California is the latest state to pass a law requiring out-of-state Internet retailers to collect sales tax on purchases by California consumers. California Governor Jerry Brown signed the bill into law Wednesday.
California, struggling to fill a widening budget gap, sees the measure as a way to recoup lost revenue. With one of the highest sales tax rates in the nation, state officials say the law will probably bring in $317 million in new revenue.
Officials say taxing sales on out-of-state websites is only fair, since California-based retailers must charge the tax. The current situation, they say, put California businesses at a competitive disadvantage. California retail trade groups supported the measure.
The law was written to get around a 1992 Supreme Court ruling that exempted online retailers from collecting sales tax unless they had a physical presence in the state. Under the new law, that presence has been interpreted to include not only property and employees, but contractors and affiliates.

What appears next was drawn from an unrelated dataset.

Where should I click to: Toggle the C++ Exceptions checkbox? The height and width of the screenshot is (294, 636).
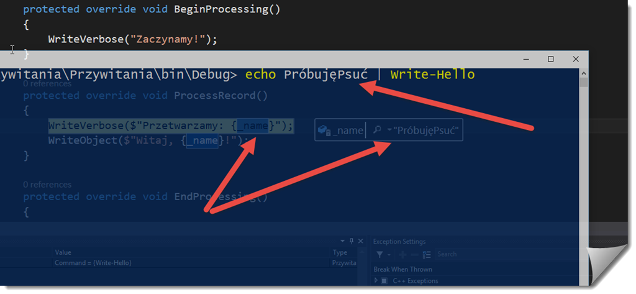[x=384, y=281]
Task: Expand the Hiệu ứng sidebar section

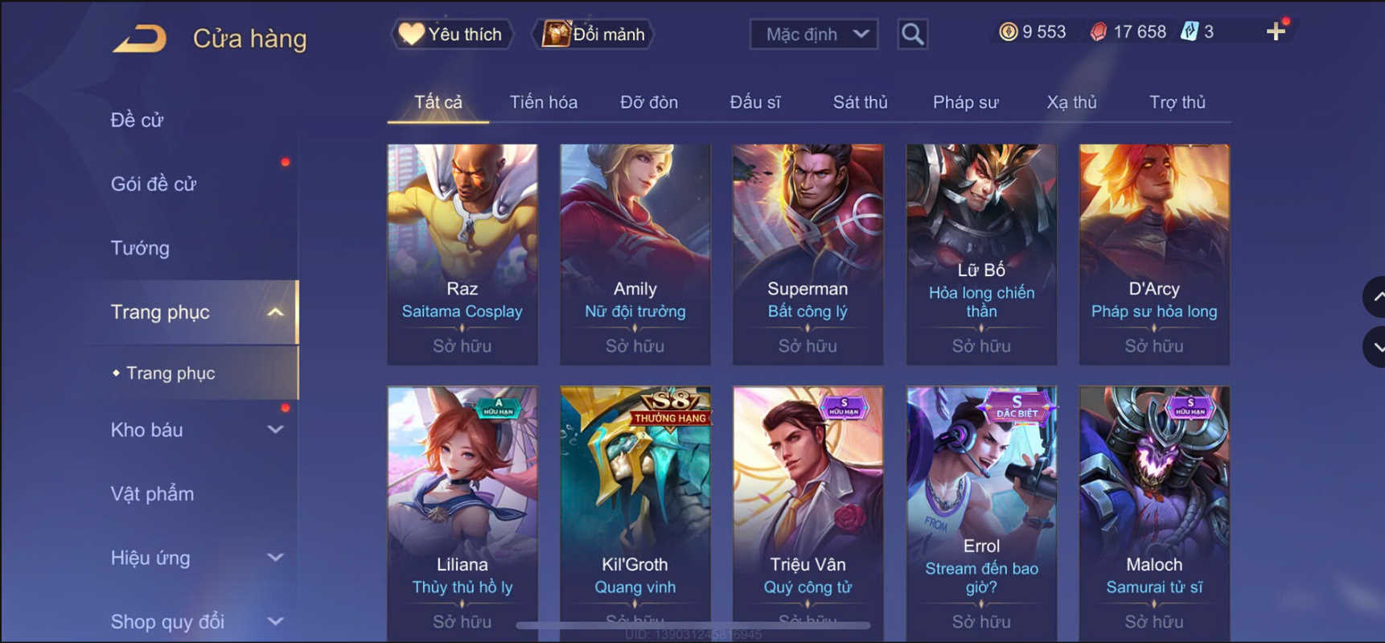Action: pyautogui.click(x=275, y=558)
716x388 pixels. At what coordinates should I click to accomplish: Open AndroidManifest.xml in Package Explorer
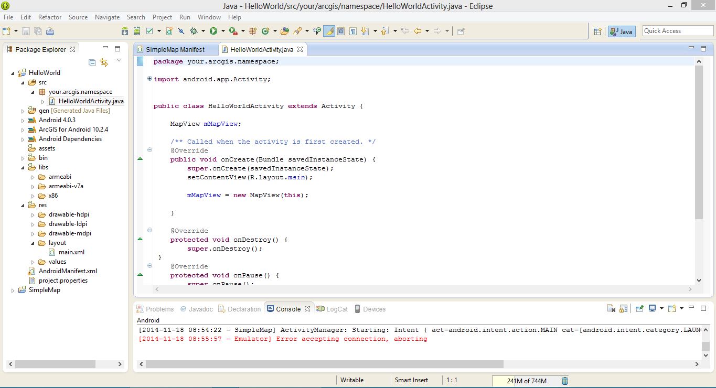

In the case of Amazon.com, the largest online retailer, its use of California-based affiliates, who refer traffic to Amazon and are paid commissions for click-through purchases, make it fall under the new law. But maybe not for long.
So long
In a message to affiliates in California Wednesday, Amazon told them they would have to move outside California's borders if they want to remain affiliates. However, that in itself might not be enough to exempt Amazon from the new law. The statute also says any online retailer with other business operation in the state falls under its jurisdiction. Amazon has an operation in Silicon Valley that makes the Kindle and a movie unit in Los Angeles.
For California consumers, however, there will be no escaping the sales tax on Amazon purchases, at least in the short run. It will add 7.75 percent to the price of an online purchase – 8.75 percent if the consumer lives in Los Angeles.
California becomes the seventh state to pass a law to subject online sales to taxation.